Metabolism of 2,3-Dehydrosilybin A and 2,3-Dehydrosilybin B: A Study with Human Hepatocytes and Recombinant UDP-glucuronosyltransferases and Sulfotransferases
Jiří Vrba, Barbora papoušková, Kateřina Lněničková, Pavel Kosina, Vladimír Křen, Jitka Ulrichová
2,3-Dehydrosilybin A and 2,3-dehydrosilybin B are a pair of enantiomers formed by the oxidation of the natural flavonolignans silybin A and silybin B, respectively. However, the antioxidant activity of 2,3-dehydrosilybin molecules is much stronger than that of their precursors. Here, we investigated the biotransformation of pure 2,3-dehydrosilybin A and 2,3-dehydrosilybin B in isolated human hepatocytes, and we also aimed to identify human UDP-glucuronosyltransferases (UGTs) and sulfotransferases (SULTs) with activity toward their respective enantiomers.
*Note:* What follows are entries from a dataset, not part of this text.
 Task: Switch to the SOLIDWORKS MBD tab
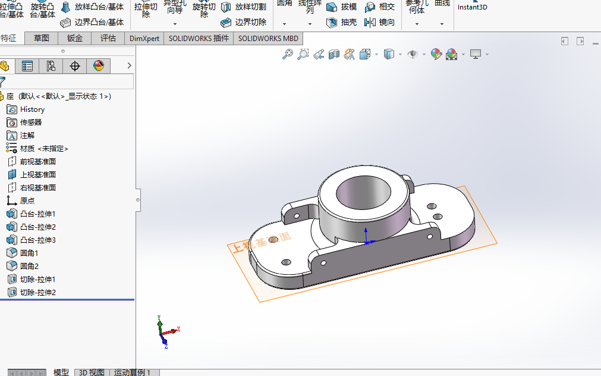(268, 38)
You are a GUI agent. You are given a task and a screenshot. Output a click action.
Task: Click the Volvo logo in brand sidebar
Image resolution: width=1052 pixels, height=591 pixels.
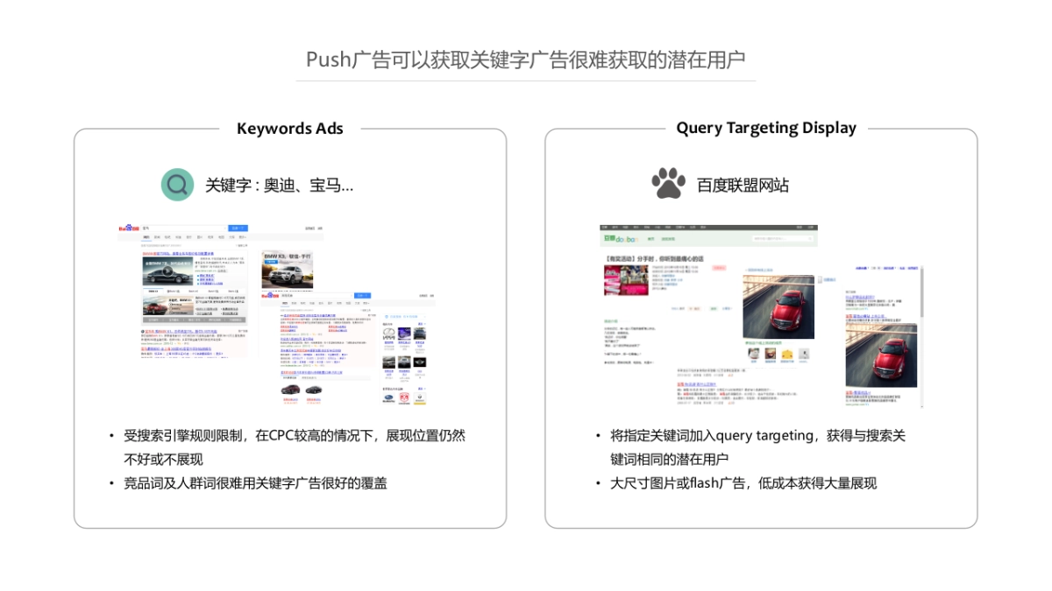point(388,334)
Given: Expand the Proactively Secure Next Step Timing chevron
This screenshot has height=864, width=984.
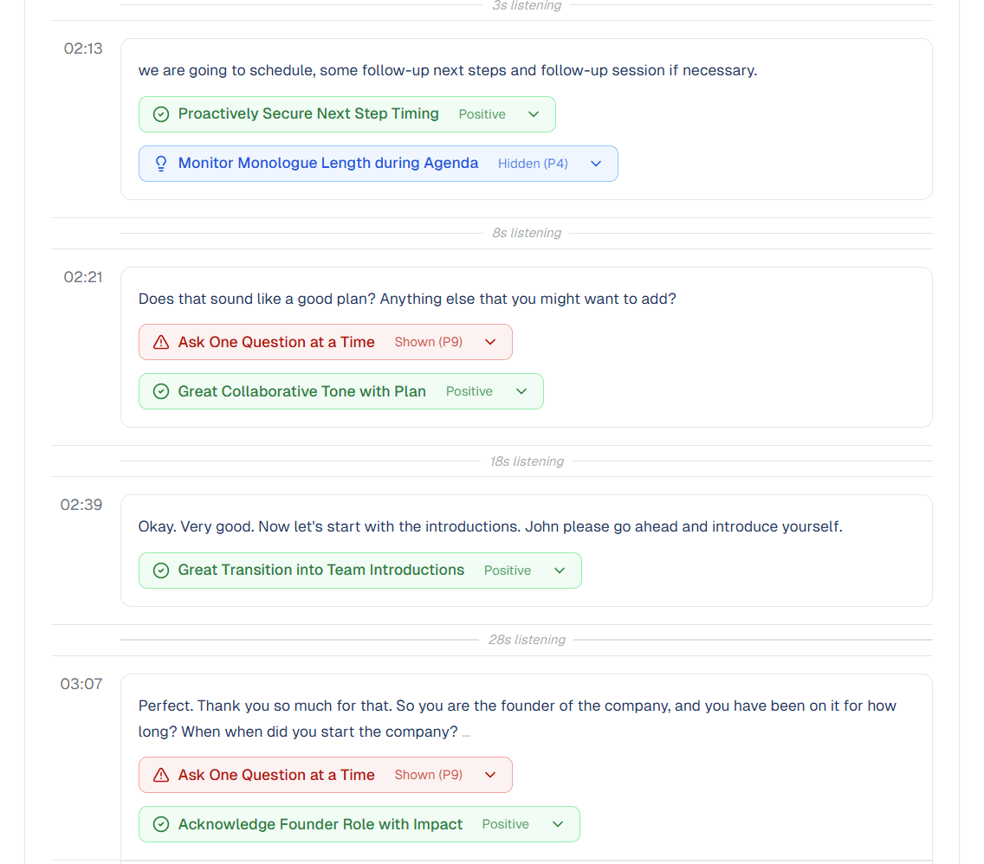Looking at the screenshot, I should click(x=536, y=113).
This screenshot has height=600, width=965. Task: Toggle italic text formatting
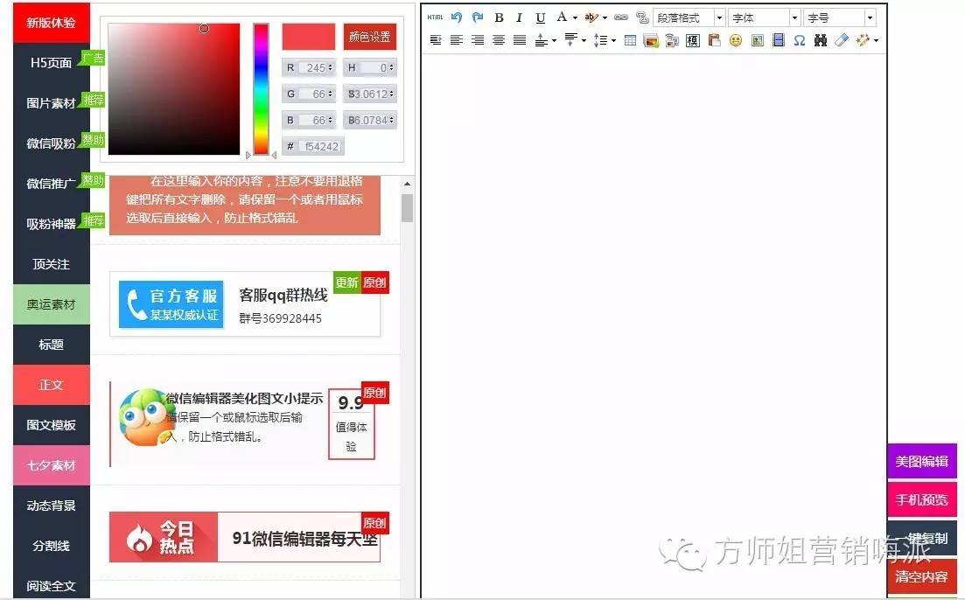pyautogui.click(x=519, y=17)
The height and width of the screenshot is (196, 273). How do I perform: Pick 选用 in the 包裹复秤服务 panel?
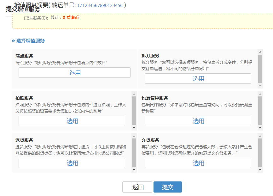click(x=198, y=121)
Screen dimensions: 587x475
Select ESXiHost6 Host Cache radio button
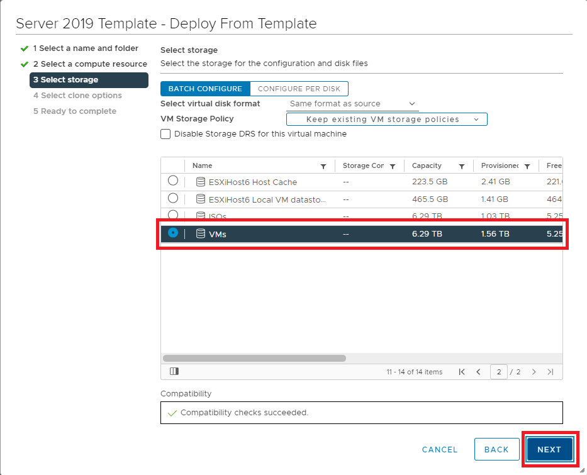pyautogui.click(x=172, y=181)
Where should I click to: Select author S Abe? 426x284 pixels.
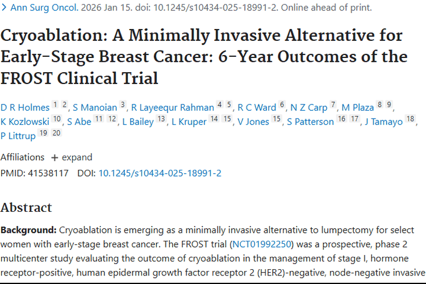click(79, 122)
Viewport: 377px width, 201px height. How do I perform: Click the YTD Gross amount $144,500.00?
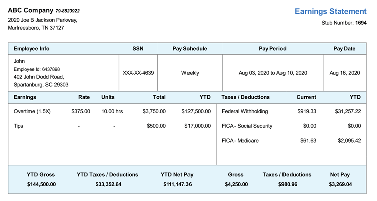41,184
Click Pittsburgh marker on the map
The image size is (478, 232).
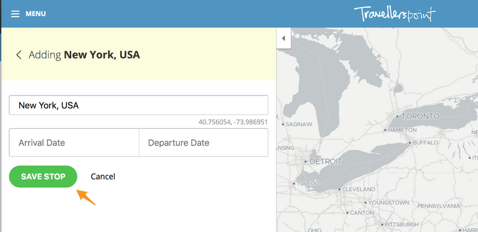(x=382, y=225)
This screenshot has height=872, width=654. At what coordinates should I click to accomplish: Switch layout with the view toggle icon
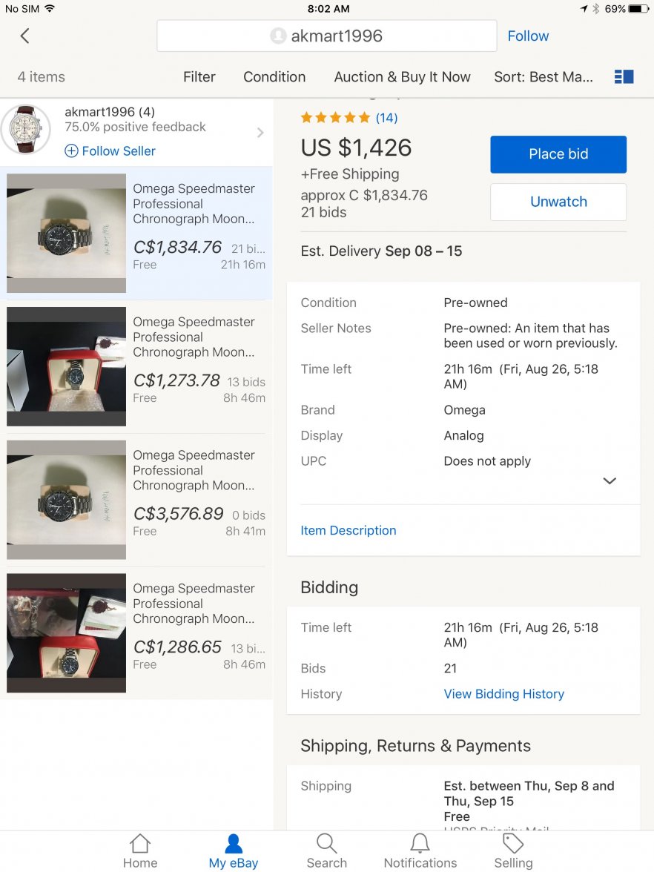pos(624,77)
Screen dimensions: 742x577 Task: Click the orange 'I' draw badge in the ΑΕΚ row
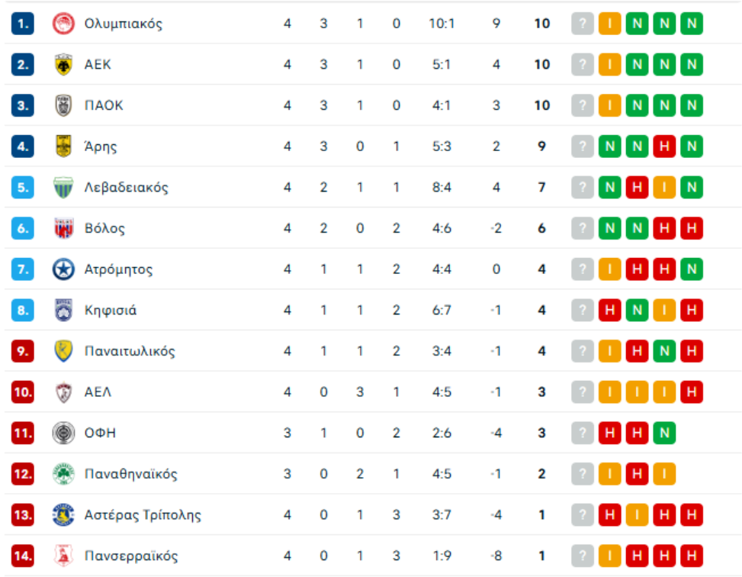pyautogui.click(x=609, y=65)
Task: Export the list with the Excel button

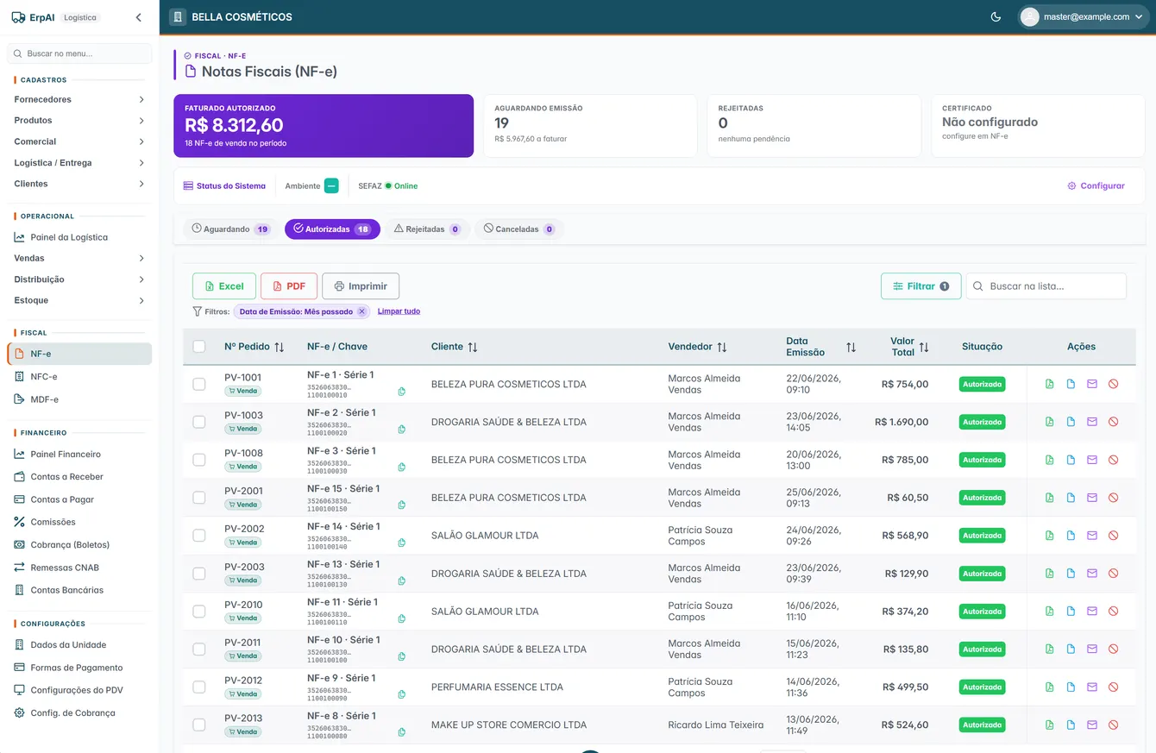Action: pos(224,286)
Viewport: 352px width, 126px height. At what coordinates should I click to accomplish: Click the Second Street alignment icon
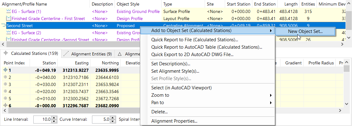[3, 26]

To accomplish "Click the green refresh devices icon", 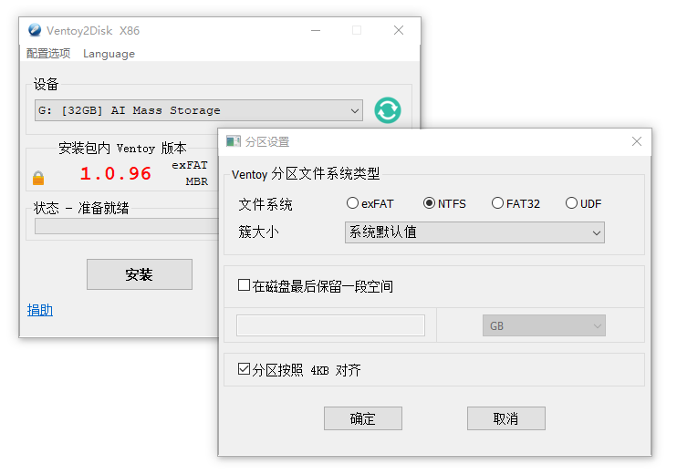I will click(388, 110).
After incubation with hepatocytes, both 2,3-dehydrosilybin A and 2,3-dehydrosilybin B were converted to hydroxyl derivatives, methylated hydroxyl derivatives, methyl derivatives, sulfates, and glucuronides. The products of direct conjugations predominated over those of oxidative metabolism, and glucuronides were the most abundant metabolites. Furthermore, we found that recombinant human UGTs 1A1, 1A3, 1A7, 1A8, 1A9, and 1A10 were capable of catalyzing the glucuronidation of both 2,3-dehydrosilybin A and 2,3-dehydrosilybin B. UGTs 1A1 and 1A7 showed the highest activity toward 2,3-dehydrosilybin A, and UGT1A9 showed the highest activity toward 2,3-dehydrosilybin B. The sulfation of 2,3-dehydrosilybin A and B was catalyzed by SULTs 1A1*1, 1A1*2, 1A2, 1A3, 1B1, 1C2, 1C4, and 1E1, of which SULT1A3 exhibited the highest activity toward both enantiomers. We conclude that 2,3-dehydrosilybin A and B are preferentially metabolized by conjugation reactions, and that several human UGT and SULT enzymes may play a role in these conjugations.